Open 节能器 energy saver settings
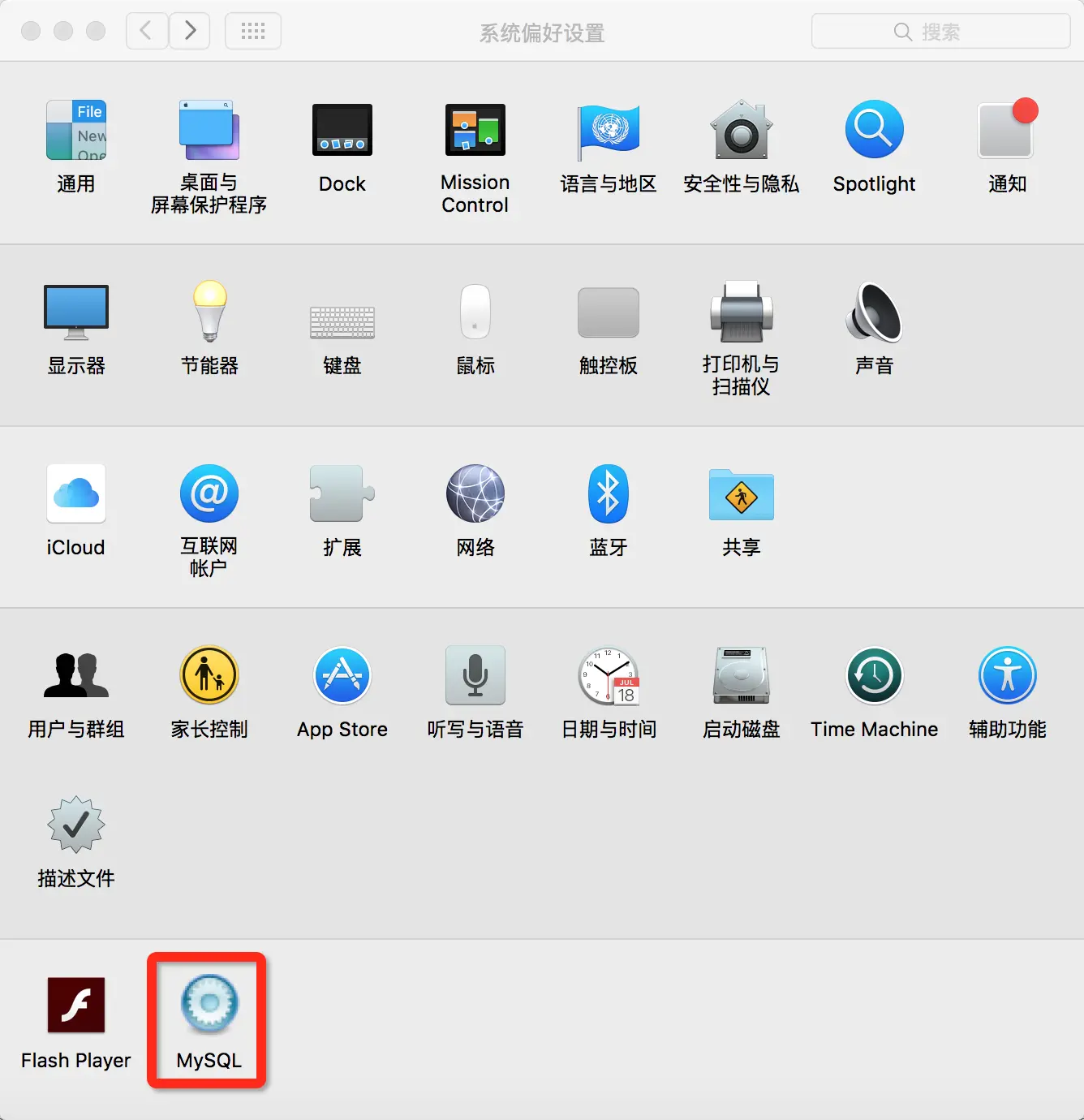 pos(209,312)
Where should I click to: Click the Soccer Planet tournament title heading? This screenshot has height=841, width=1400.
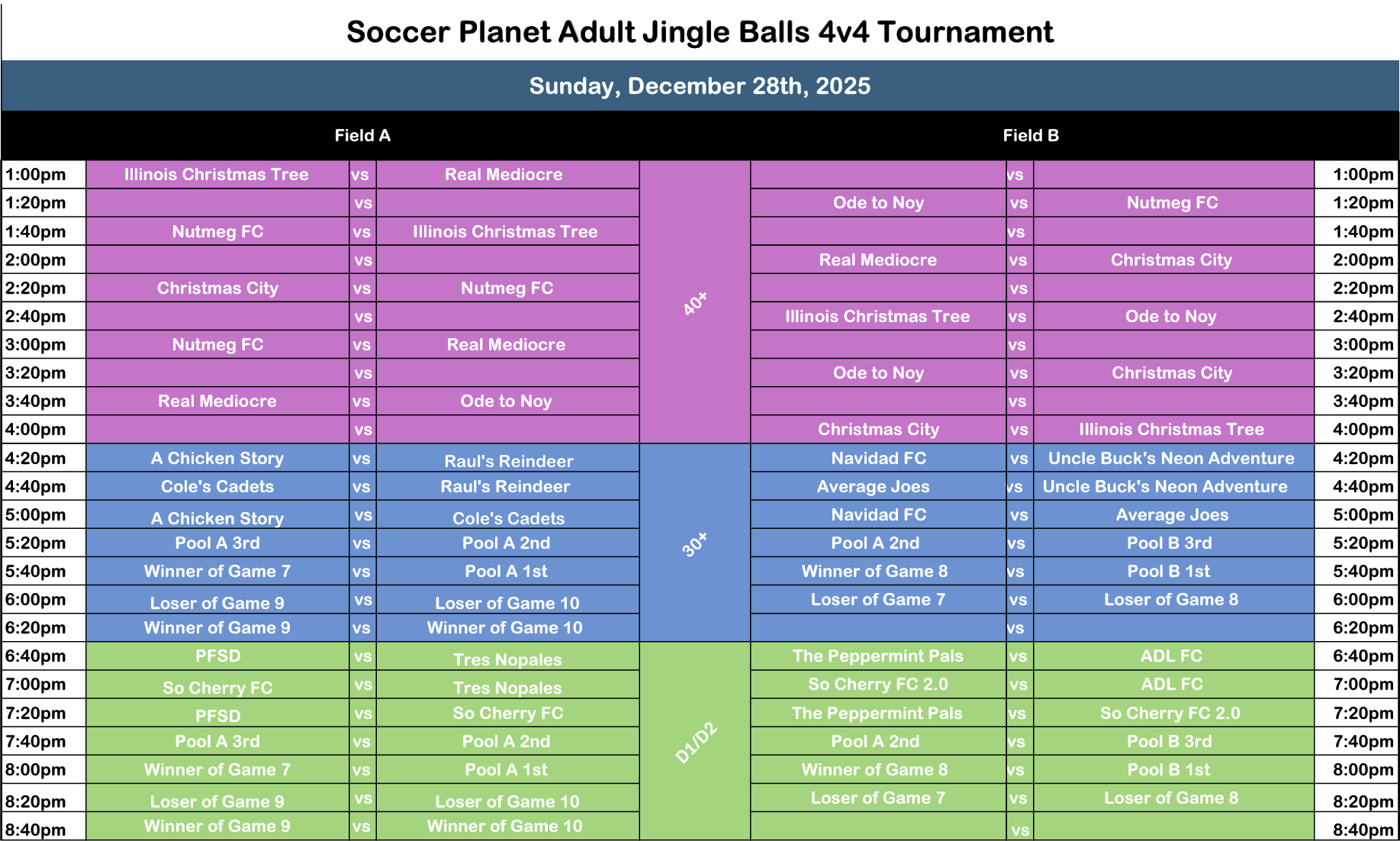[700, 32]

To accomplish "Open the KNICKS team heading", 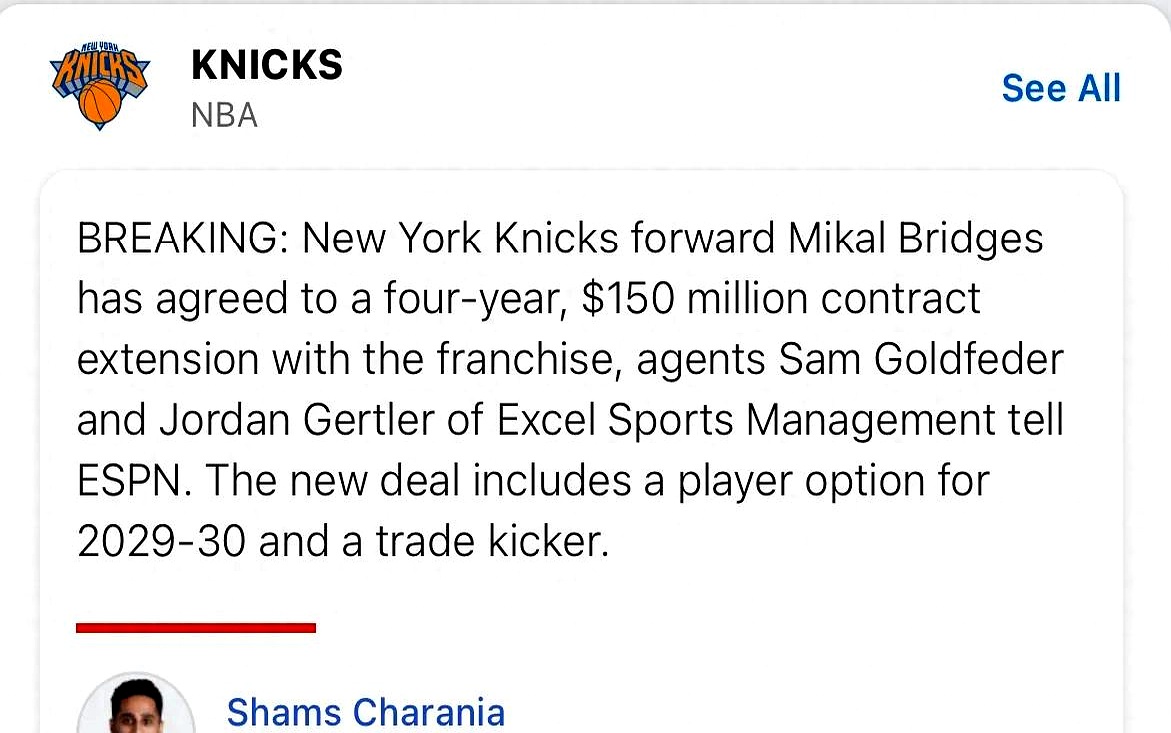I will click(x=266, y=66).
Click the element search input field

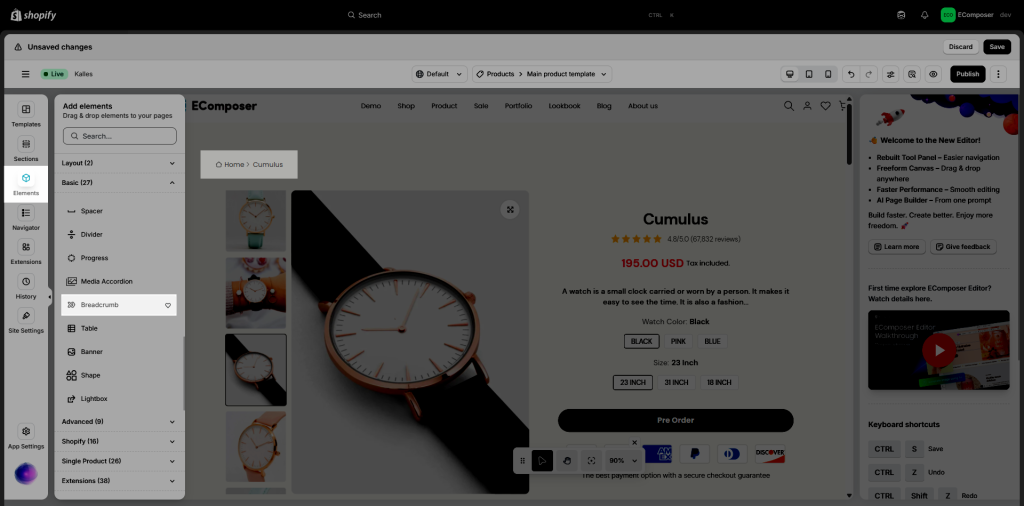(119, 136)
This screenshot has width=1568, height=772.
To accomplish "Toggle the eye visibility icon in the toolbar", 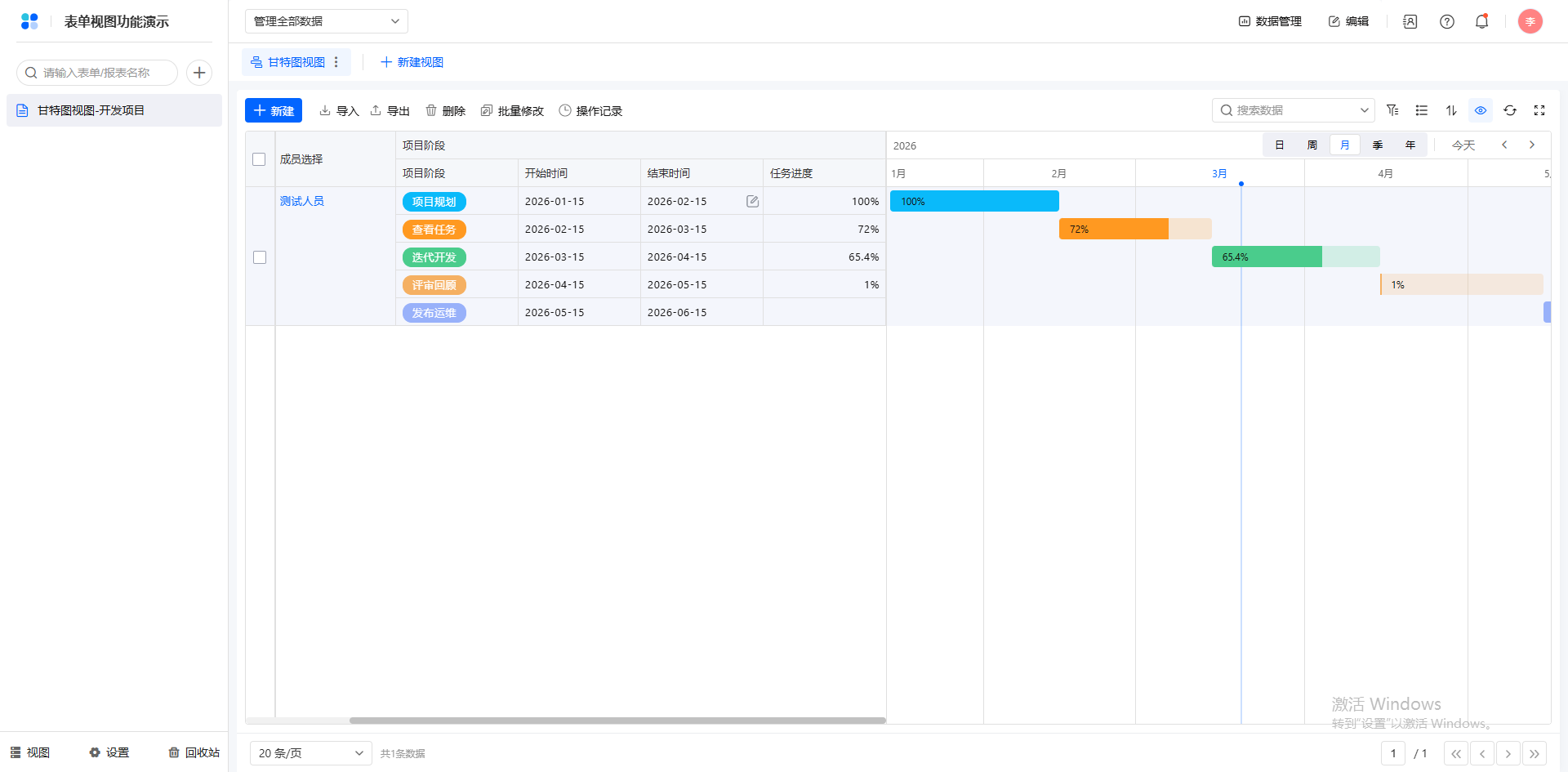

____

■ TASK TO CARRY OUT ■
Starting at the line that contains "Click the element search input field", return every line through the end of the records above exactly as written, and return no pictures.

■ ANSWER BOX ■
Click the element search input field

(119, 136)
This screenshot has width=1568, height=772.
To accomplish "Toggle the eye visibility icon in the toolbar", 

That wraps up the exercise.